Tokyo: Production at one of Toshiba Corp’s key chip factories has been halted by a brief cut in power, the company said, hitting its output of NAND flash memory and likely helping rivals such as South Korea’s Samsung Electronics.
Shipments of NAND from the central Japan plant, in demand for items like smartphones and tablet PCs, could be cut by up to 20% in January and February, even with the factory due to resume normal operations on Friday, a Toshiba spokesman said on Thursday.
Toshiba, the world’s No. 2 NAND chipmaker after Samsung produces all its NAND memory at the Yokkaichi facility.
The Toshiba spokesman declined to comment on the extent of the likely effect on chip business operating profits, which the company said in September were on track to hit ¥100 billion ($1.2 billion) for the year to next March.
Analyst Yuichi Ishida of Mizuho Investors Securities said production problems at Toshiba could benefit rivals including Samsung. Shares in Samsung rose 3.3% to 917,000 won on Thursday.
“I think the market will become slightly tighter on this,” Ishida said. “Demand is strong with sales of tablet PCs growing, although it tends to fade after the year-end rush,” he added.

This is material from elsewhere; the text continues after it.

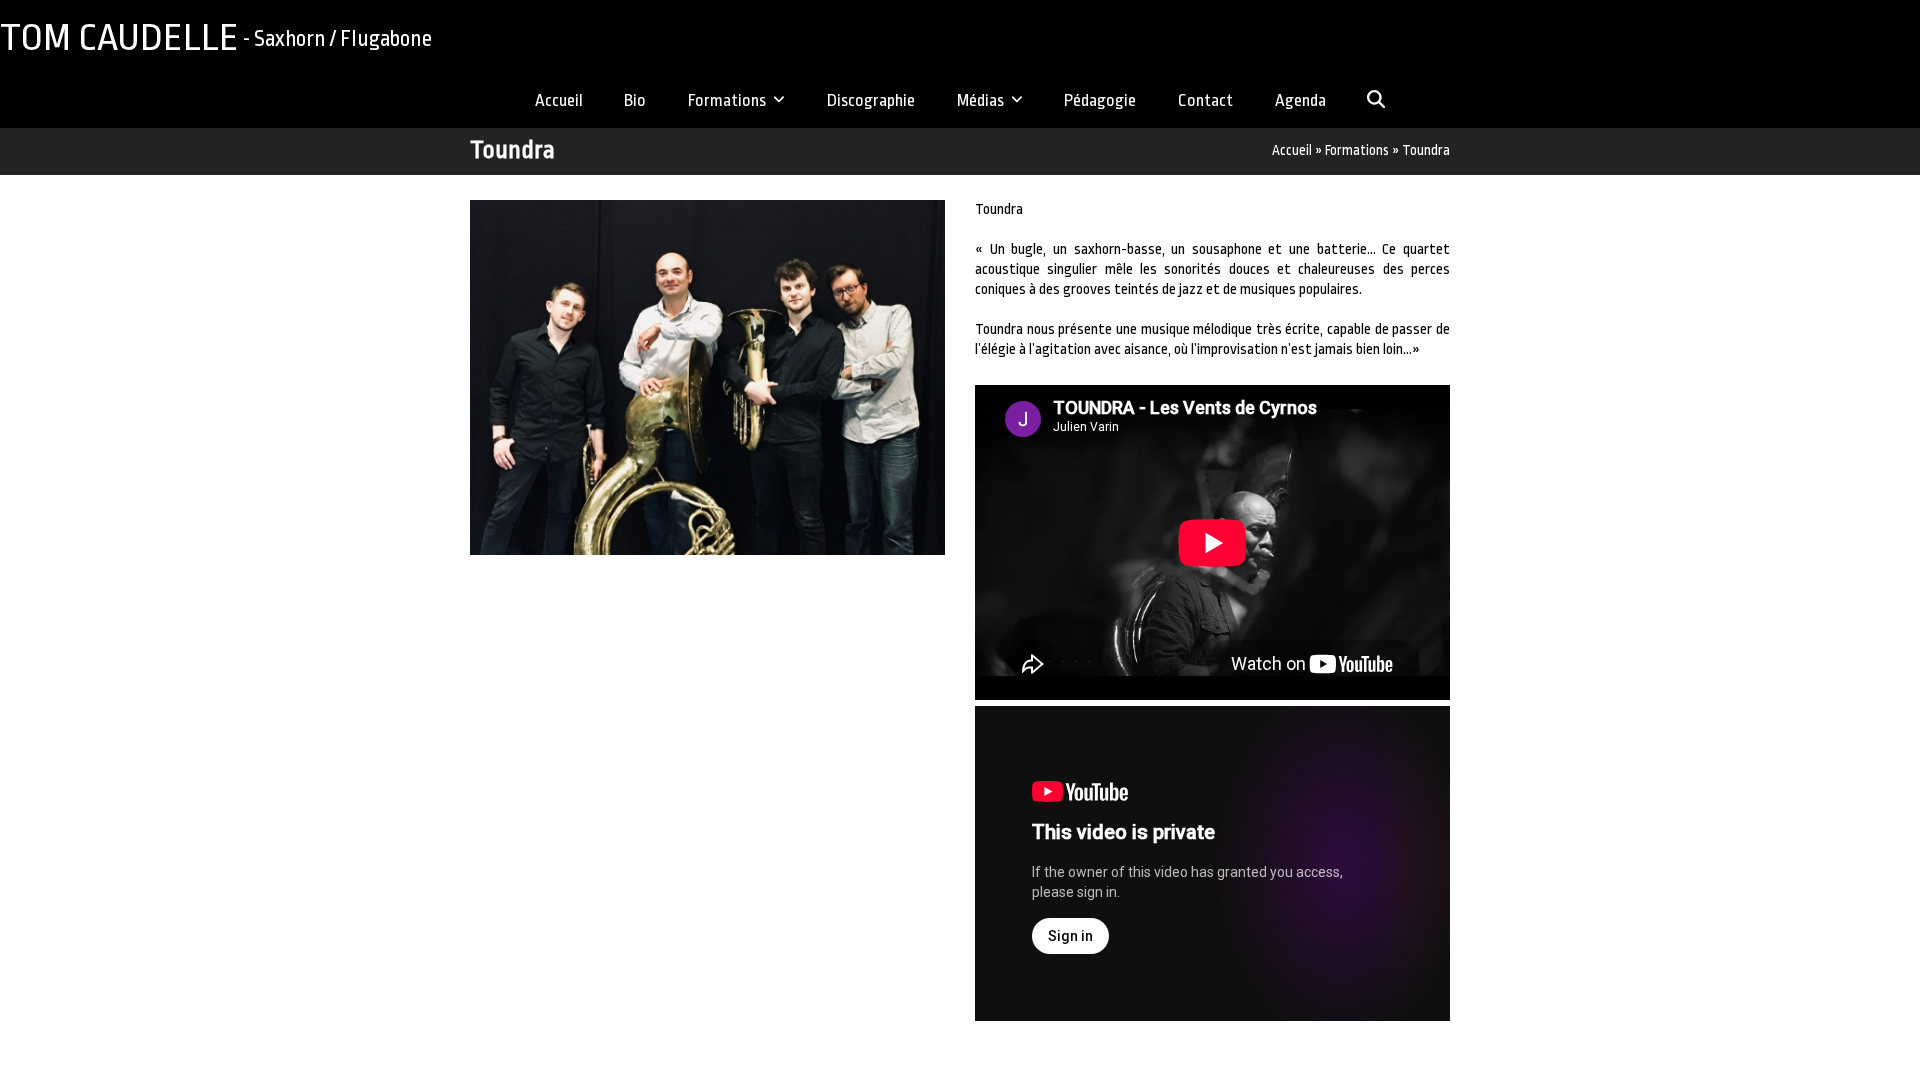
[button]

Chubu Electric Power Co said on Wednesday there had been a fall in voltage in its power supply in the area, but the cause was not immediately clear.
“Once things calm down I think there may be talk about compensation,” said analyst Ishida. Toshiba declined to comment on whether it would be seeking compensation.
Japanese refiner Cosmo Oil Co said on Wednesday it had stopped operations at its refinery in Yokkaichi due to the outage. One crude distillation unit will be re-started this weekend and the remaining refining units next week.
Shares in Toshiba dropped 1.6% to ¥430 on Thursday, while the Nikkei average climbed 0.5%.